O Dicionário Etimológico da Língua Portuguesa atesta crestomatia (do grego chrestomátheia, «estudo das coisas úteis, boa instrução») como «selecção dos melhores ou dos mais úteis trechos de autores, como as compilações de Prohes e de Heládio», significado este que, talvez, derive do francês chrestomathie, «colecção de textos de autores clássicos» (Grande Dicionário da Língua Portuguesa). Crestomatia remete, assim, para antologia de textos clássicos.
Importa referir que o Dicionário Etimológico da Língua Portuguesa nos fornece, também, uma informação que se nos afigura de grande relevância, uma vez que nos dá a indicação de uma obra contemporânea da acção d’Os Maias em cujo título surge crestomatia: «em 1850, no título desta obra: «Pequena Chrestomathia portugueza oferecida à mocidade estudiosa» (ob. cit, vol. II, p. 251).
Uma vez que essa obra citada se destina «à mocidade estudiosa», poderemos inferir que se trata de uma obra de carácter didá{#c|}tico, o que se encaixa no contexto desse excerto de Os Maias. Porque, a par de outras disciplinas algo invulgares — «a metafísica, a astronomia, a filologia, a egiptologia, […] a crítica das religiões comparadas» — a "cresmática" [ou não será «crestomatia»?] está incluída na enumeração das áreas de estudo classificadas pelo legislador como «infinitos terrores». Aliás, o carácter didáctico que se associa a crestomatia é comprovado pelo Dicionário Houaiss da Língua Portuguesa: «colectânea de trechos em prosa ou verso escolhidos da obra de um ou mais autores, geralmente com finalidade didáctica; obra que contém esta colectânea; antologia.»

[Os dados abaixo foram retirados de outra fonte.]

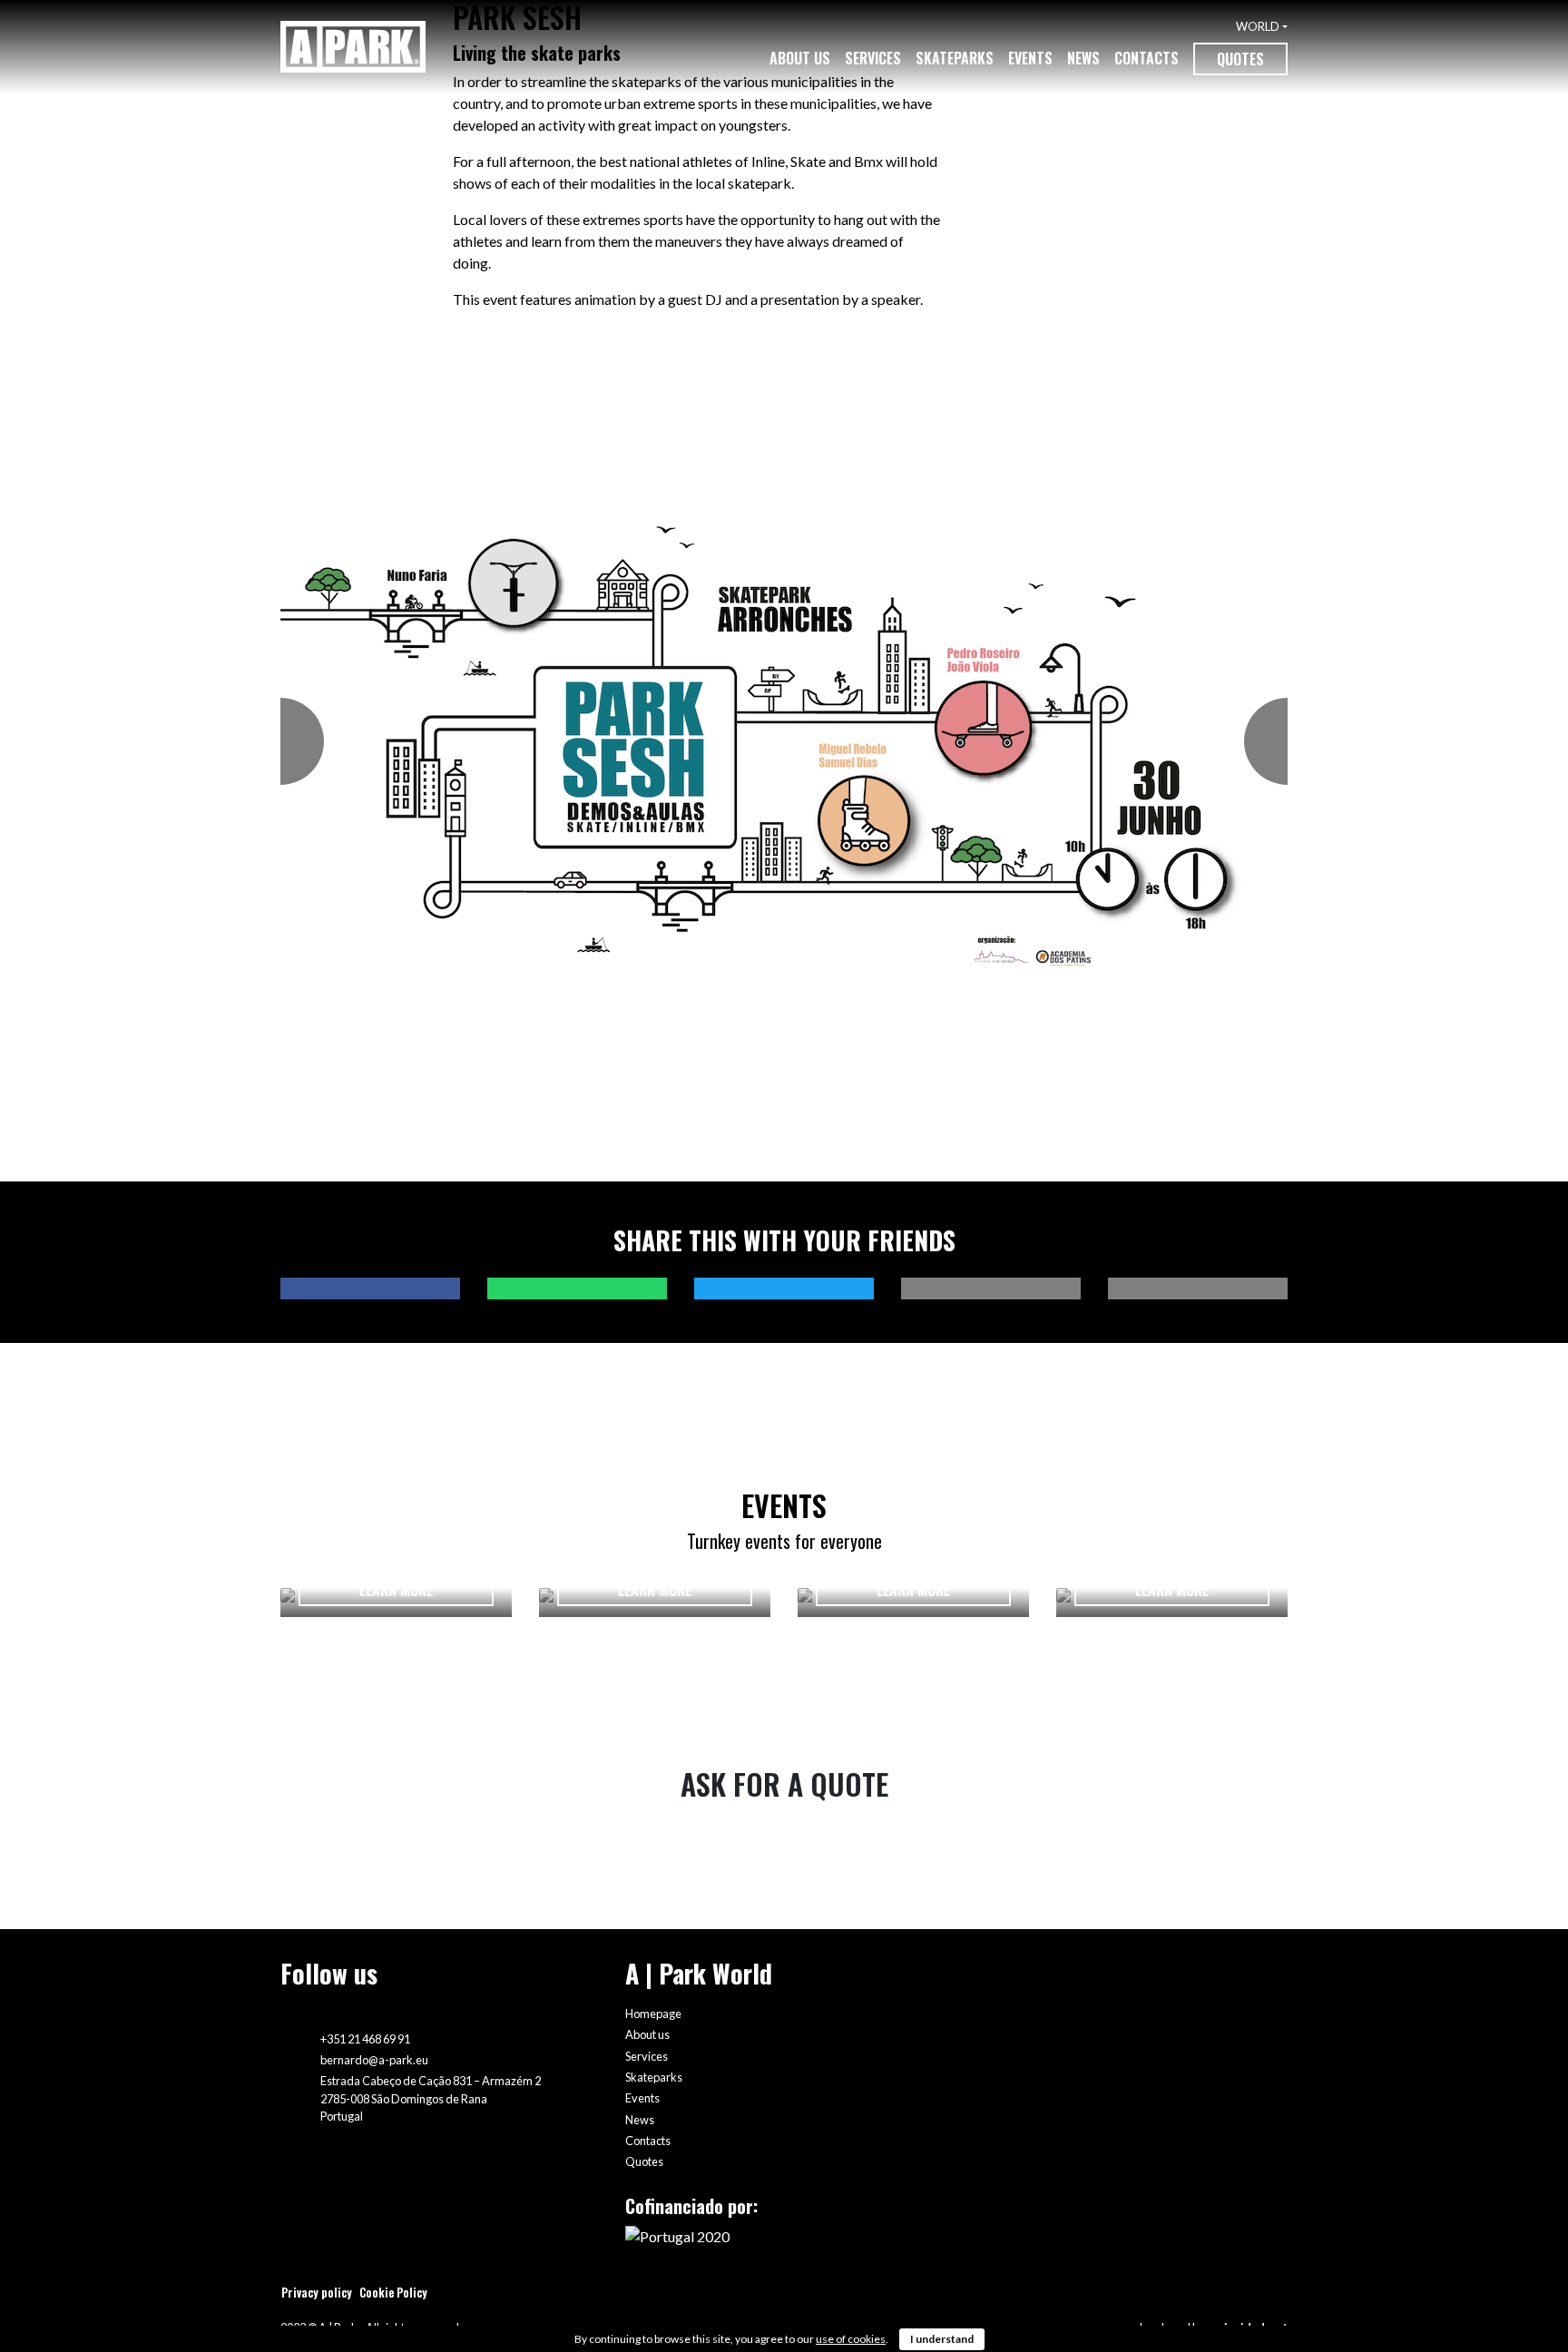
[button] (290, 742)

Por sua vez, a palavra crematística [do gr. chrematistiké, «(arte) dos negócios financeiros; a finança»] (Dicionário Etimológico da Língua Portuguesa, ob. cit., p. 249), é usada para designar «ciência da produção de riquezas» (Grande Dicionário da Língua Portuguesa, da Porto Editora) ou «arte de produzir riqueza; tratado de riquezas» (Grande Dicionário da Língua Portuguesa, de José Pedro Machado), pois tal palavra é formada a partir do radical cremato-, de origem grega, «elemento de formação de palavras que exprime a ideia de objecto de uso, bens, riquezas». No entanto, embora este termo também se refira a ciência e, portanto, a área de estudo, inclinamo-nos mais para o primeiro termo — crestomatia.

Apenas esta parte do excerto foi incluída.